Nov. 21, 2002 – With the school year almost halfway gone, seniors at Ivanna Eudora Kean High School are still in limbo and their parents are still in an uproar over the last-minute requirement of three new courses for graduation.
Gladstone Hazel, Eudora Kean Parent-Teacher-Student Association president, said at a PTSA meeting on Wednesday evening that if the Board of Education doesn't come to an acceptable decision concerning the requirements, the group will seek legal action against it.
The seniors were told during orientation in August that they must take courses in Speech, Computer Application and Developmental Reading and Writing in order to graduate. (See "Mandated new courses could hold senior back".)
So far, none of the Eudora Kean seniors have taken the Developmental Reading and Writing course, and for good reason.

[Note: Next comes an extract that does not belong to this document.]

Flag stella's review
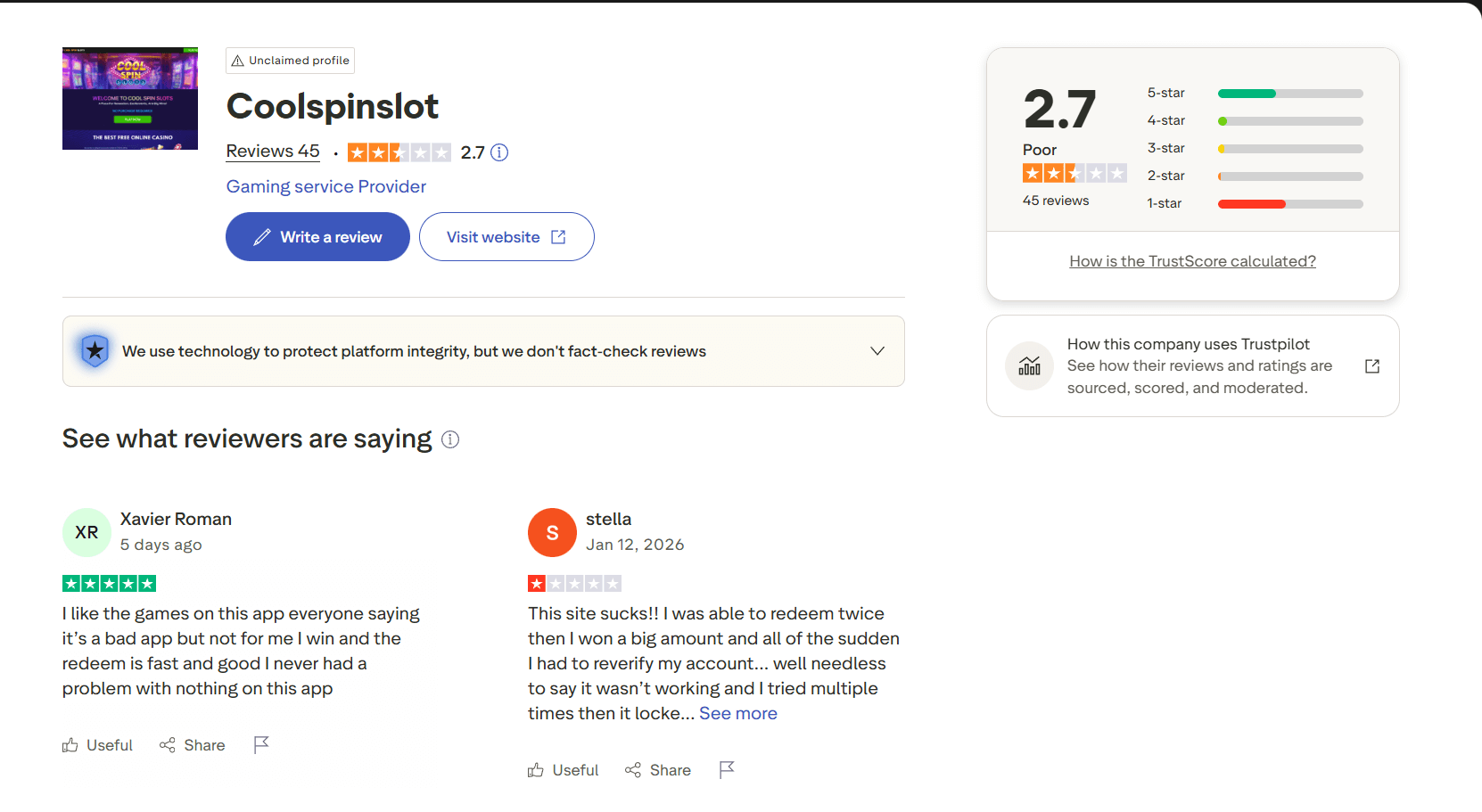Screen dimensions: 1482x812 click(x=727, y=769)
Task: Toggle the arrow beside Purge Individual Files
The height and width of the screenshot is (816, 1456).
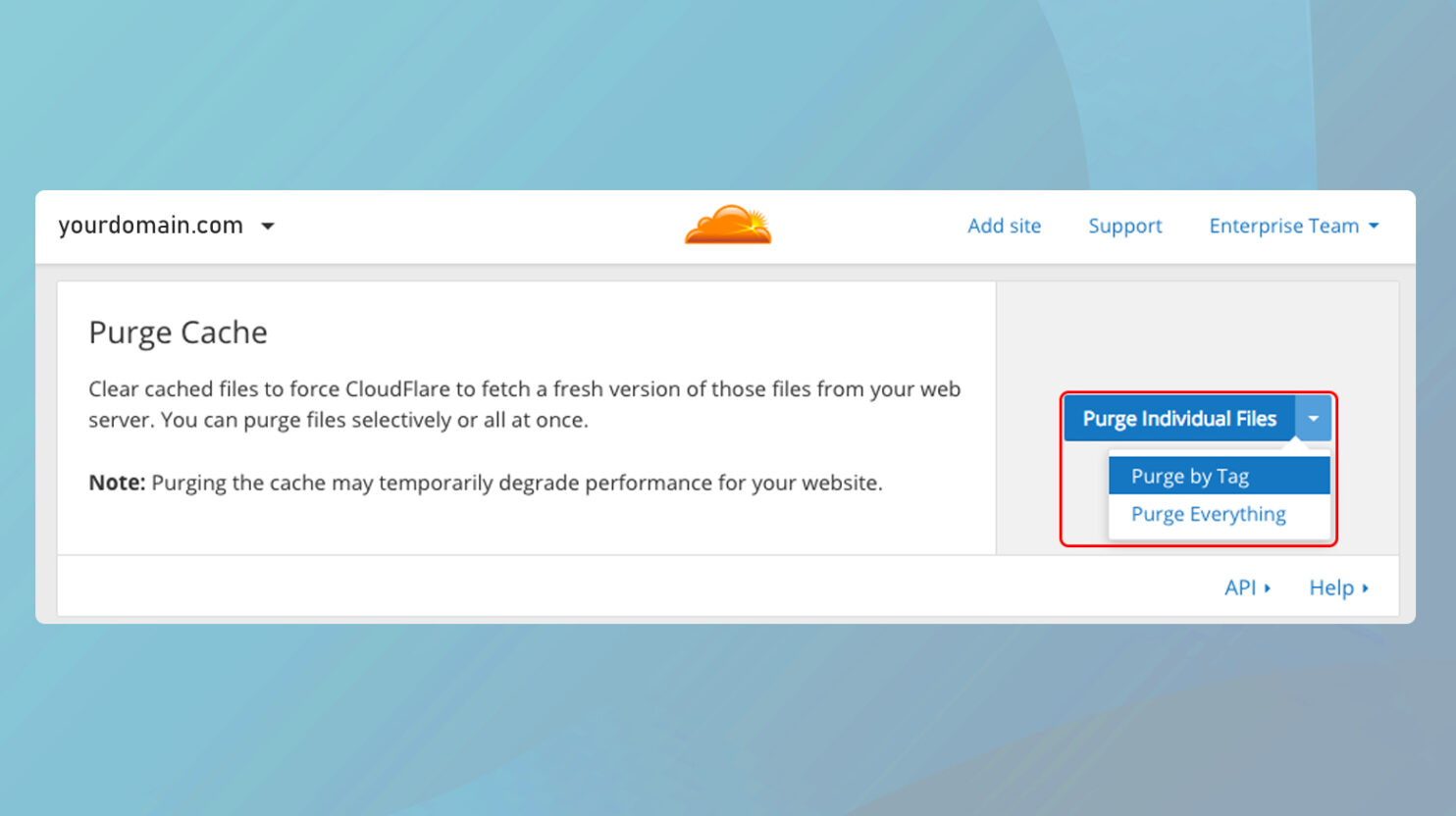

"We don't have any such course here," acting Principal Lydia Lettsome said. "To say that a student in the 12th grade has to take a Developmental Reading and Writing Course is an injustice to the student."

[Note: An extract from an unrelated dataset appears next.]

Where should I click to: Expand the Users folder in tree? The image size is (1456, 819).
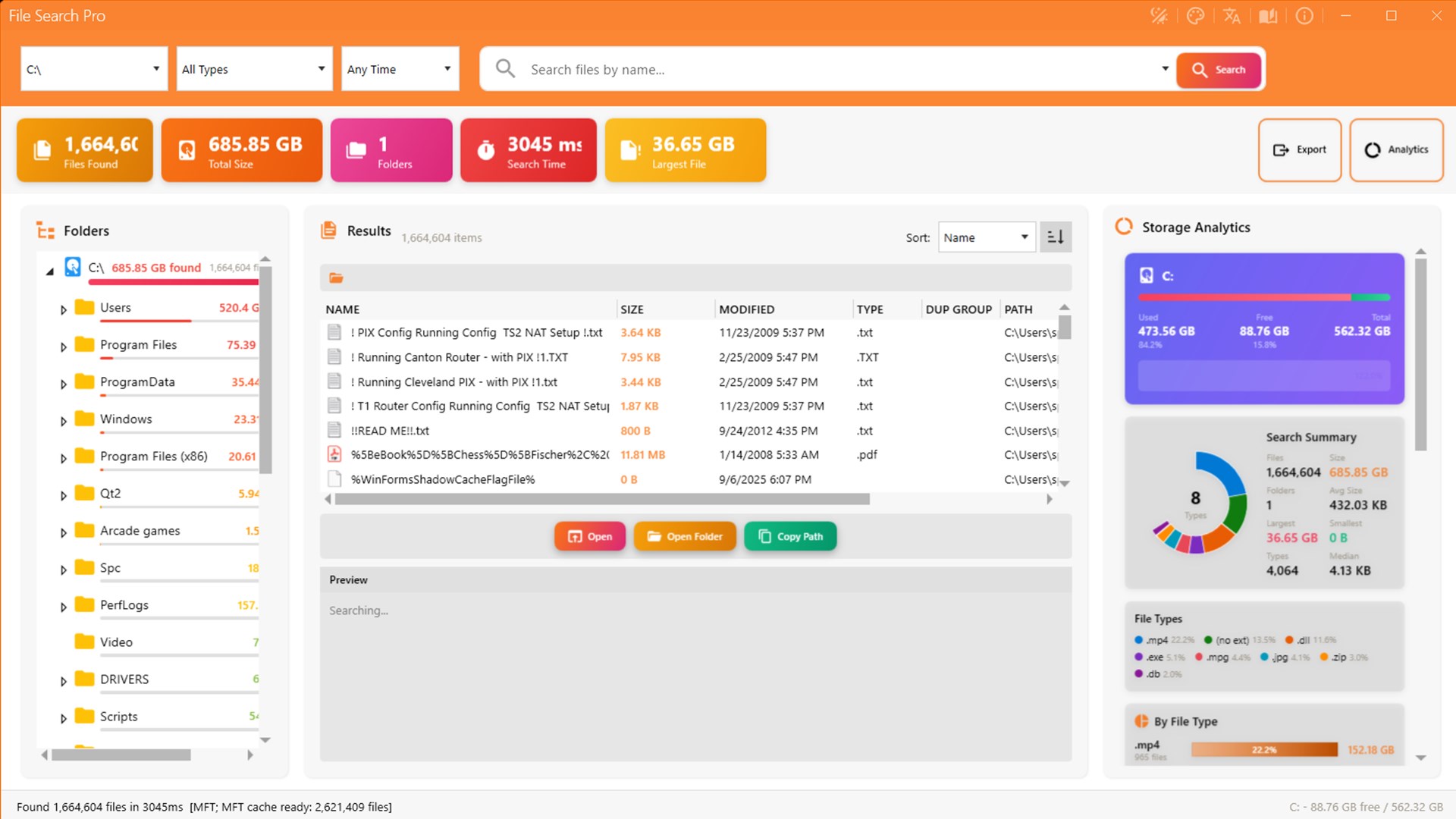pos(64,309)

According to Lettsome, some students have been able to take the Speech and Computer Application courses, but 12 seniors will be unable to take the computer course by next spring, and 13 will not be able to take Speech.
Lettsome briefly told the PTSA members about a meeting she had attended with Board of Education members on Wednesday afternoon. No one from the board was present at the PTSA meeting to respond directly to the concerns of the parents and students.

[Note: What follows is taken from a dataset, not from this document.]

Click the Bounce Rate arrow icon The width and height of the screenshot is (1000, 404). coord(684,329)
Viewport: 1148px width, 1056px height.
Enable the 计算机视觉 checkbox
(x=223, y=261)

The objective of the board is to ensure that graduating seniors are capable of expressing themselves, Lettsome said.
Board of Education member Linda Thomas had stated in October that 80 percent of incoming freshmen at the University of the Virgin Islands, where she teaches, have to take remedial reading and writing courses, although some have graduated from high school as honor students.
Lettsome told parents not to worry because the school would look at the students' transcripts and see whether they took classes that could substitute the required ones. She also said there would be a means of assessing whether students are computer literate. Such assessments have to be done by Dec. 16, according to the Board of Education.
Frustrated students said at the Wednesday PTSA meeting that the three-course requirement should have been implemented earlier in their school career. "I don't think it's fair that they make us take these classes in our last year of high school," 12th grader Mera Ramkissoon said.
Ishani Chinnery said, "I think it was very irresponsible to force these classes on us in our senior year. They should have enforced it on the 9th and 10th graders."
Many of the parents had the same cry on their lips: "It's unfair."
"They just can't come up in the last school year and expect the students to be given three extra subjects to add to their schedules," PTSA member Jane Ramnarine said. She noted that there are other required courses that her daughter Abigail has to take besides the three new ones.
"I just see it as causing confusion for no reason," another irate parent said.
Hazel told the parents they should focus on helping their children prepare to take the Scholastic Aptitude Test (SAT), especially since the school has lost its accreditation, instead of getting stressed about the board's decision.
The Board of Education is expected to issue its final decision on the three-course requirement on Friday.